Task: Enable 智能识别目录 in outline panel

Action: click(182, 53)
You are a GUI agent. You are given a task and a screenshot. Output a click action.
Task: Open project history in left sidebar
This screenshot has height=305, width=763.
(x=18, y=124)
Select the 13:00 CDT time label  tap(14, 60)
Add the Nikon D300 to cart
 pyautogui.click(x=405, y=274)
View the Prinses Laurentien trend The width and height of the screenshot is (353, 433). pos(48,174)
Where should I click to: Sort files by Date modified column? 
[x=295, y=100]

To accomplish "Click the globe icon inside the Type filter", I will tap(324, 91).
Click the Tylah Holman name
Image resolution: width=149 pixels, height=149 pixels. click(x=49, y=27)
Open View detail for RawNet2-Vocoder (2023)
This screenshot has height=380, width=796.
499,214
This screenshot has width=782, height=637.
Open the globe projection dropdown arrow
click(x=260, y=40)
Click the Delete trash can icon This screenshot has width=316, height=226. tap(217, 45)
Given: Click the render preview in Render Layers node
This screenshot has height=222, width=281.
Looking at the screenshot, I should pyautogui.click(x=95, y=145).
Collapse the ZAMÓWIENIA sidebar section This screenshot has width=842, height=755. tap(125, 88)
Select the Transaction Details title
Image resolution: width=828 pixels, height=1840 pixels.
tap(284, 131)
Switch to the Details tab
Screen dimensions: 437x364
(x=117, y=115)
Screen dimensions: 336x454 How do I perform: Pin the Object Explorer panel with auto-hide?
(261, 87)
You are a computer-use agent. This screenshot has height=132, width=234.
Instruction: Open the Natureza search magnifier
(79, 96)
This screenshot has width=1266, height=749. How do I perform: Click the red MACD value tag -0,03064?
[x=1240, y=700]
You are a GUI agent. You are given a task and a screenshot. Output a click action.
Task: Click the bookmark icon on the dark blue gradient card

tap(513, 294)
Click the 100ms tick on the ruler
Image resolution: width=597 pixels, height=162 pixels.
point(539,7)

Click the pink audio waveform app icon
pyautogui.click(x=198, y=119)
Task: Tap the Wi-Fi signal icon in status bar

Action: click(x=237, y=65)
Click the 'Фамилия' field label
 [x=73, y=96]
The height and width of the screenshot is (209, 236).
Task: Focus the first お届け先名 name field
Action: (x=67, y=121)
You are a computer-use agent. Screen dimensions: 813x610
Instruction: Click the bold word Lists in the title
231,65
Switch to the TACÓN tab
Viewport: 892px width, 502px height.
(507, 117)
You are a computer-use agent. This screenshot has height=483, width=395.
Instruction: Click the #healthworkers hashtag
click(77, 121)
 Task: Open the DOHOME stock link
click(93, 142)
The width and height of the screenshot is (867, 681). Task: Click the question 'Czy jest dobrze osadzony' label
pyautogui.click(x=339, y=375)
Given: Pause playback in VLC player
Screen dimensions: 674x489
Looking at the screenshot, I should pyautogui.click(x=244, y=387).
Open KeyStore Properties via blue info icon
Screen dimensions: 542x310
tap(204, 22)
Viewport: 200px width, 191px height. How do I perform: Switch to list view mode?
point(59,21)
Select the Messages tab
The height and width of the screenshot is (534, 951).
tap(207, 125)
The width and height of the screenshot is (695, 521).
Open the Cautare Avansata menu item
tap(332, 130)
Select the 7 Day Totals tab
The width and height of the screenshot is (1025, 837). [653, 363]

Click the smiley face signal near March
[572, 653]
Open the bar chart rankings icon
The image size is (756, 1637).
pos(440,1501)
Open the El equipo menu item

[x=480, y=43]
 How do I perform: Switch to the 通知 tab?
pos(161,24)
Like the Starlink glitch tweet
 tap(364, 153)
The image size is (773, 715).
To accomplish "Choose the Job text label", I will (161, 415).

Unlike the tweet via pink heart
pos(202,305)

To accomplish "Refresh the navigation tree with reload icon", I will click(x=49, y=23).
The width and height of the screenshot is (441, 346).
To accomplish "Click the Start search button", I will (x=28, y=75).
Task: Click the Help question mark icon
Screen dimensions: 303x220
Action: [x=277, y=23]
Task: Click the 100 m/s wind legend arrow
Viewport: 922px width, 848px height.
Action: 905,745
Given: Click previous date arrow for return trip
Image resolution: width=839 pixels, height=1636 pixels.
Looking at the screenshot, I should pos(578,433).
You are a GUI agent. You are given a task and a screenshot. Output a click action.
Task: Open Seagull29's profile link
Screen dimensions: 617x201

+-------+

• [HOW TO COMPLETE THIS TASK]:
Nothing but a number is asked for: how many lines of the records contain the word "computer"?

• [WRITTEN RESPONSE]:
3